• **SET PROBLEM**: Please convert every line of the records below into a Markdown table with two columns, Row and Line, numbering the rows in order and skipping blank lines.

• **INPUT RECORDS**:
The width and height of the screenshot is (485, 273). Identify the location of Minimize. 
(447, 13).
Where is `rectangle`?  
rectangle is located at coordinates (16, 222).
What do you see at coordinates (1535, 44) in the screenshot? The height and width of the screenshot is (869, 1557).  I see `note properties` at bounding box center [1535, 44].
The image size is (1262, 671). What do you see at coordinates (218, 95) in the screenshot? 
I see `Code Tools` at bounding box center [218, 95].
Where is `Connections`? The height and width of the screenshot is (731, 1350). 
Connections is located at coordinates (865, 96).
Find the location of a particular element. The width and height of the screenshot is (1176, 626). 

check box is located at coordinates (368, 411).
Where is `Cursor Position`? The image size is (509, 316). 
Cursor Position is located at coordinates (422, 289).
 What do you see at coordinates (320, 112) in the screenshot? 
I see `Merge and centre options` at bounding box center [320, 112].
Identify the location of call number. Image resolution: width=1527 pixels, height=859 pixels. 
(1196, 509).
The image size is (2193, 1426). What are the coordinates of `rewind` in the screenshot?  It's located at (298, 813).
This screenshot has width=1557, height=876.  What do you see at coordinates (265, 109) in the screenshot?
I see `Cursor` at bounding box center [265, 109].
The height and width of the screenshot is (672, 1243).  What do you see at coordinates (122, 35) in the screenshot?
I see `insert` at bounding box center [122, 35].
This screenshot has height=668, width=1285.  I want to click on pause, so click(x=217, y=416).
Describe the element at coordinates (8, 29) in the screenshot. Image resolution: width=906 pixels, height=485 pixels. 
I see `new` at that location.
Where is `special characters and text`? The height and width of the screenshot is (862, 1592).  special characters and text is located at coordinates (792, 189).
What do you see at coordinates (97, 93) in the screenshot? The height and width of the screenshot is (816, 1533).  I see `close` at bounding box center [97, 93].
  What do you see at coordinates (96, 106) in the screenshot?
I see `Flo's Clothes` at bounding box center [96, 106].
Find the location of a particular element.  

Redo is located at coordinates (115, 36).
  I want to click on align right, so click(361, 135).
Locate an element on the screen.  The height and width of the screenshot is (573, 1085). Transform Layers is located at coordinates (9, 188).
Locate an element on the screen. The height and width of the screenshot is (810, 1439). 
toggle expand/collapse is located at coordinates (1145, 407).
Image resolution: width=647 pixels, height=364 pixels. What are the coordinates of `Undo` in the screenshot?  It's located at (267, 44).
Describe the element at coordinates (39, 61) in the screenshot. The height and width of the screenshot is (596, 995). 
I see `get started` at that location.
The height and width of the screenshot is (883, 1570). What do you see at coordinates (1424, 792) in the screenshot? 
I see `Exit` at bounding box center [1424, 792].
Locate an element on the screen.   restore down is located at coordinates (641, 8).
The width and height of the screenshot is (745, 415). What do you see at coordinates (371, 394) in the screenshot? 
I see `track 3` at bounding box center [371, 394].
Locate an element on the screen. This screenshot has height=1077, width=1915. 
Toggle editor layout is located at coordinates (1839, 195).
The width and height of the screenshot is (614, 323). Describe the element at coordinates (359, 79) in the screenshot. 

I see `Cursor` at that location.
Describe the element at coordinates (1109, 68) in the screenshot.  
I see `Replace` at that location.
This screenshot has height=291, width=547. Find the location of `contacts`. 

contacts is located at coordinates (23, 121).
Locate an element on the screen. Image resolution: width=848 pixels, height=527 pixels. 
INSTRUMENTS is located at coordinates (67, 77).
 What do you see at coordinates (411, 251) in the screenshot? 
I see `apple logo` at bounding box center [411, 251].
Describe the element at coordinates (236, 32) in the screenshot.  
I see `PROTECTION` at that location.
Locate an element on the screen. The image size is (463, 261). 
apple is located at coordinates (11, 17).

• **OUTPUT OF THE EXERCISE**:
| Row | Line |
|---|---|
| 1 | The width and height of the screenshot is (485, 273). Identify the location of Minimize.  |
| 2 | (447, 13). |
| 3 | Where is `rectangle`?   |
| 4 | rectangle is located at coordinates (16, 222). |
| 5 | What do you see at coordinates (1535, 44) in the screenshot? The height and width of the screenshot is (869, 1557).  I see `note properties` at bounding box center [1535, 44]. |
| 6 | The image size is (1262, 671). What do you see at coordinates (218, 95) in the screenshot?  |
| 7 | I see `Code Tools` at bounding box center [218, 95]. |
| 8 | Where is `Connections`? The height and width of the screenshot is (731, 1350).  |
| 9 | Connections is located at coordinates (865, 96). |
| 10 | Find the location of a particular element. The width and height of the screenshot is (1176, 626).  |
| 11 | check box is located at coordinates (368, 411). |
| 12 | Where is `Cursor Position`? The image size is (509, 316).  |
| 13 | Cursor Position is located at coordinates (422, 289). |
| 14 |  What do you see at coordinates (320, 112) in the screenshot?  |
| 15 | I see `Merge and centre options` at bounding box center [320, 112]. |
| 16 | Identify the location of call number. Image resolution: width=1527 pixels, height=859 pixels.  |
| 17 | (1196, 509). |
| 18 | The image size is (2193, 1426). What are the coordinates of `rewind` in the screenshot?  It's located at (298, 813). |
| 19 | This screenshot has width=1557, height=876.  What do you see at coordinates (265, 109) in the screenshot? |
| 20 | I see `Cursor` at bounding box center [265, 109]. |
| 21 | The height and width of the screenshot is (672, 1243).  What do you see at coordinates (122, 35) in the screenshot? |
| 22 | I see `insert` at bounding box center [122, 35]. |
| 23 | This screenshot has height=668, width=1285.  I want to click on pause, so click(x=217, y=416). |
| 24 | Describe the element at coordinates (8, 29) in the screenshot. Image resolution: width=906 pixels, height=485 pixels.  |
| 25 | I see `new` at that location. |
| 26 | Where is `special characters and text`? The height and width of the screenshot is (862, 1592).  special characters and text is located at coordinates (792, 189). |
| 27 | What do you see at coordinates (97, 93) in the screenshot? The height and width of the screenshot is (816, 1533).  I see `close` at bounding box center [97, 93]. |
| 28 |   What do you see at coordinates (96, 106) in the screenshot? |
| 29 | I see `Flo's Clothes` at bounding box center [96, 106]. |
| 30 | Find the location of a particular element.   |
| 31 | Redo is located at coordinates (115, 36). |
| 32 |   I want to click on align right, so click(361, 135). |
| 33 | Locate an element on the screen.  The height and width of the screenshot is (573, 1085). Transform Layers is located at coordinates (9, 188). |
| 34 | Locate an element on the screen. The height and width of the screenshot is (810, 1439).  |
| 35 | toggle expand/collapse is located at coordinates (1145, 407). |
| 36 | Image resolution: width=647 pixels, height=364 pixels. What are the coordinates of `Undo` in the screenshot?  It's located at (267, 44). |
| 37 | Describe the element at coordinates (39, 61) in the screenshot. The height and width of the screenshot is (596, 995).  |
| 38 | I see `get started` at that location. |
| 39 | The height and width of the screenshot is (883, 1570). What do you see at coordinates (1424, 792) in the screenshot?  |
| 40 | I see `Exit` at bounding box center [1424, 792]. |
| 41 | Locate an element on the screen.   restore down is located at coordinates (641, 8). |
| 42 | The width and height of the screenshot is (745, 415). What do you see at coordinates (371, 394) in the screenshot?  |
| 43 | I see `track 3` at bounding box center [371, 394]. |
| 44 | Locate an element on the screen. This screenshot has height=1077, width=1915.  |
| 45 | Toggle editor layout is located at coordinates (1839, 195). |
| 46 | The width and height of the screenshot is (614, 323). Describe the element at coordinates (359, 79) in the screenshot.  |
| 47 | I see `Cursor` at that location. |
| 48 | Describe the element at coordinates (1109, 68) in the screenshot.   |
| 49 | I see `Replace` at that location. |
| 50 | This screenshot has height=291, width=547. Find the location of `contacts`.  |
| 51 | contacts is located at coordinates (23, 121). |
| 52 | Locate an element on the screen. Image resolution: width=848 pixels, height=527 pixels.  |
| 53 | INSTRUMENTS is located at coordinates (67, 77). |
| 54 |  What do you see at coordinates (411, 251) in the screenshot?  |
| 55 | I see `apple logo` at bounding box center [411, 251]. |
| 56 | Describe the element at coordinates (236, 32) in the screenshot.   |
| 57 | I see `PROTECTION` at that location. |
| 58 | Locate an element on the screen. The image size is (463, 261).  |
| 59 | apple is located at coordinates (11, 17). |